Behind the monument was what looked like a secondary school, with ugly graffiti and what looked like a lot of broken windows. It occurred to me that the kids at that school must be a seriously unruly bunch, but luckily being Saturday they were away – presumably breaking things elsewhere… [A mysterious voice from the future is trying to tell me that I will one day meet and marry one of these very same unruly students… this is clearly absurd!!]

I had a coffee at a small cafeteria and tuned in to the BBC to discover that there has been a coup d’etat in Thailand. This is a little concerning, since I expect to be in Thailand in a few months. I wrote some letters and postcards and eventually left the cafeteria to head back to the terminal to get my night bus. Curiously I had to “check in” for the bus and was given a boarding pass, as though it was a flight!
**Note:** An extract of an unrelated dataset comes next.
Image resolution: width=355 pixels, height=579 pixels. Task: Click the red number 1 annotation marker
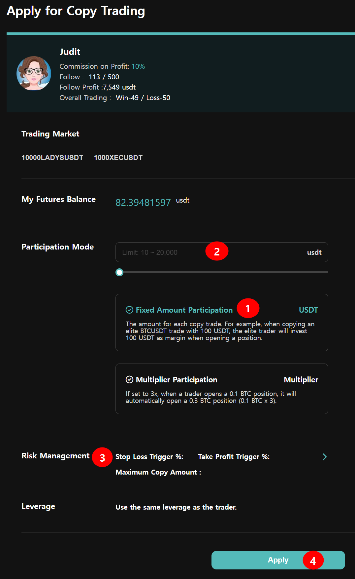[248, 308]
On the bus I got chatting to girl from the French-speaking part of Switzerland (I was glad to see that she was the only Swiss person on the bus..!). It wasn’t quite that easy to finally get clear of Rio Gallegos: the bus soon broke down. While waiting for them to resolve this, I tuned in to the BBC and heard that the ground war in the Gulf has just started – allied land forces have crossed from Saudi Arabia into Kuwait and the Iraqi invaders are finally on the run…

After an hour, a replacement bus arrived and the journey northwards resumed.

Comments

  1. Debra Barker

    Having spent the weekend skiing with very orderly lift queues, everyone the regulation 2 metres apart, I’m happy to confirm we Swiss have learned to queue and should not be put off voyaging around Patagonia these days?

    1. ? As a newly minted Swiss citizen, I wondered how soon you’d leap to the defense of your compatriots!!

  2. Cherry

    “I will one day meet and marry one of these very same students” – Now I am curious, where did you meet Liz?

      1. Cherry

        A memorable tourist office!
        So, had you returned to the area to see some of the places you hadn’t managed to get to on this trip?

        1. No Cherry, I was working in different parts of Patagonia (doing geophysical exploration) from 1993 – 2000.

  3. Cherry

    And great photos and commentary!

  4. Lynnette

    Haha! The Swiss couple…they are just haunting you on this trip! Hehe!